Saturday, November 4, 2017

Is That a Susquehanna Hat?


Abbott and Costello's famous "Susquehanna Hat" routine, in which people react hysterically to the sight of a straw hat and cannot find relief until they mangle the hat with their trembling hands and crush it beneath their feet.  I learned from Peter Reitan, author of the Early Sports and Pop Culture History Blog, that a similar form of hat madness had once run rampant in the real world.  It started on September 21, 1870, when the New York Stock Exchange issued the following notice:
Notice. – All white hats found in the Board Room after the 25th of September will be considered contraband of war, and will be treated accordingly.

Signed by the Sub-Committee
Sept. 21, 1870.
Principal among light-colored headgear banned by this order was the straw hat.  Straw hats, which were lightweight and reflected sunlight, were regarded as appropriate headwear for the bright days of summer.  But, once summer ended, men were generally expected to put their straw hats into storage.

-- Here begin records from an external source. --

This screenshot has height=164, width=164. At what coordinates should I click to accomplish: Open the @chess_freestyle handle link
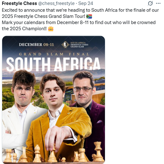coord(56,3)
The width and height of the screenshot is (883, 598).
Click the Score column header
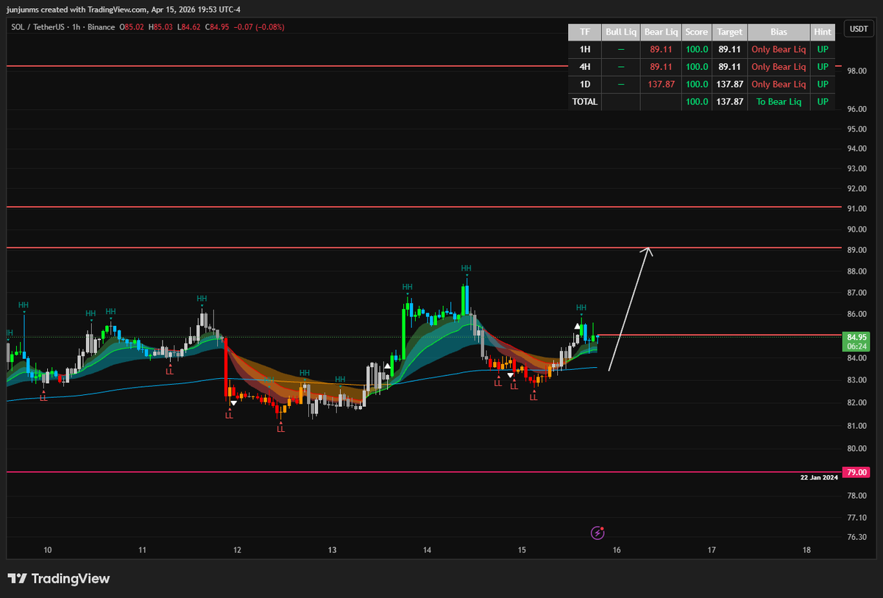coord(696,32)
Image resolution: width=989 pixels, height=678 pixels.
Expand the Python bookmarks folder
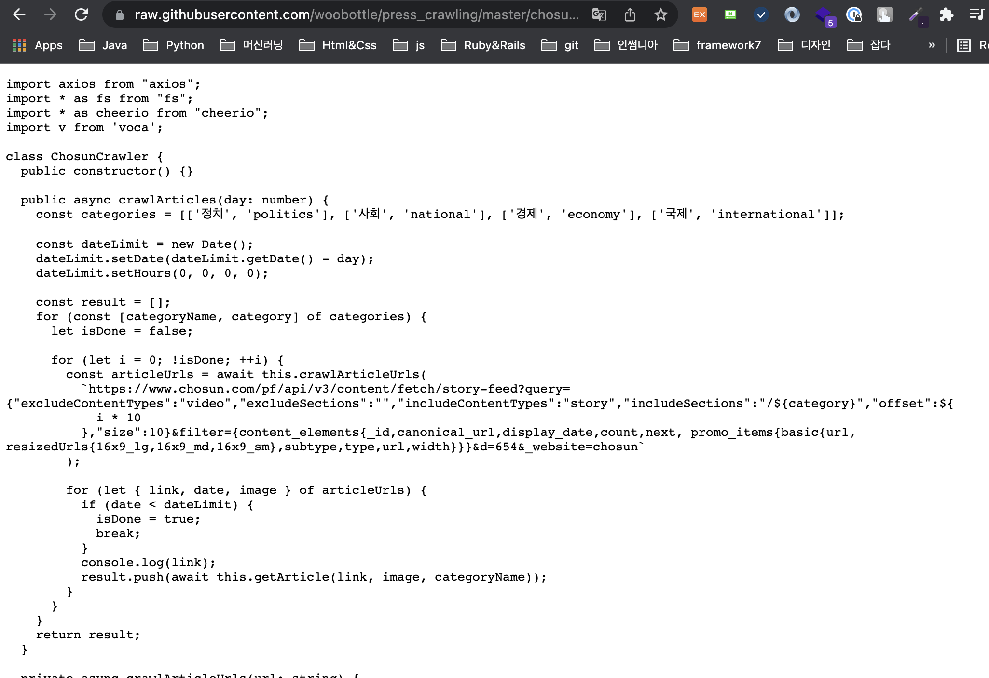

It wasn't enough for the enforcers of the hat ban to civilly confiscate hats from the rule breakers.  A man who refused to abandon his straw hat for the cooler autumn weather was regarded by fashion adherents as a social misfit who must be forcibly brought into line with everyone else.  The enforcers were, as the notice clearly warned, prepared to go to war.  They would either swing a cane to knock the improper hat off a man's head or they would dislodge the headgear with a strongly pitched apple or pear.  Once the hat hit the floor, they would stomp on it, making sure it was crushed beyond repair.

Author and historian James D. McCabe wrote in 1881:
The life of a stock broker is one of constant excitement.  Stocks go up and down so rapidly, so many changes occur, that he must be continually on the alert, watching the market eagerly, to take advantage of a lucky rise, or to guard against the mishaps of an unexpected decline. It is a wearying, wearing existence, and it is no wonder that in their amusements the brokers should be rather boisterous, or that they should seek to enliven the sometimes dull proceedings of the Boards with a bit of fun.  The 15th of September is known as "White Hat Day," and is rigidly observed at the Exchange.  Woe to the unfortunate broker who ventures to put in an appearance on that day with a straw or summer hat.  It is ruthlessly knocked from his head, and the next moment the members are busy playing football with it.
The New York Herald reported in 1870:
Resistance to the flanking movements were found to be useless, and when the battle closed late in the day not a white hat was to be seen on all the field, and high above the plaints of the wounded who had parted with their summer head tops against their will, rose the shouts of victory. . .
Buffalo Daily Dispatch and Evening Post noted in 1877:

OFF WITH HIS HAT.
Some Tall Fun on the New York Stock Exchange.
Late in the afternoon at least one-third of the brokers doing business on the floor were bareheaded, and dozens of crushed white hats were whirling in the air or ornamenting the gas brackets.  Straw hats were treated even in a worse manner.  They were torn apart in many instances, and the floor was strewn with the fragments.  A favorite trick was to approach an unconscious, bareheaded broker from behind and pull a dilapidated white tile down over his face and ears.
A New Zealand newspaper, The Ashburton Guardian, published an informative account of White Hat Day on November 20, 1882.


This became an annual tradition that spread to other jurisdictions.  Reitan wrote:
Within a decade and a half of the first "White Hat Day," its widespread notoriety spawned nearly universal adoption of the practice across the United States.  Hat dealers, who had long understood seasonal advertising, latched onto the new trend to boost sales.  Newspaper editors looking to profit from that advertising encouraged the practice, firmly entrenching the practice in American pop-culture.
In Pittsburgh, young vandals took to the streets to enforce the policy.  The following newspaper excerpts were provided in Reitan's account.

The Morning News (Wilmington, Delaware), September 16, 1909, page 1:
That policemen did not make proper efforts to quell the riot and in some instances refused to interfere to protect straw hats and their owners was the assertion made to the mayor by the committee.

The Pittsburgh Press, September 22, 1910, page 1:
Magistrates Coward and Briggs failed to see the humor of smashing straw hats, when thirty-five boys and young men were brought before them yesterday morning on charges of destroying summer headgear of pedestrians along Broad street between Snyder and Washington avenues on the previous evening.
. . .
"A man is entitled to wear a straw hat up until Christmas if he feels so inclined," declared Magistrate Briggs.  "I tried to find out who originated the straw hat smashing idea, but there is nothing in the encyclopedia about it."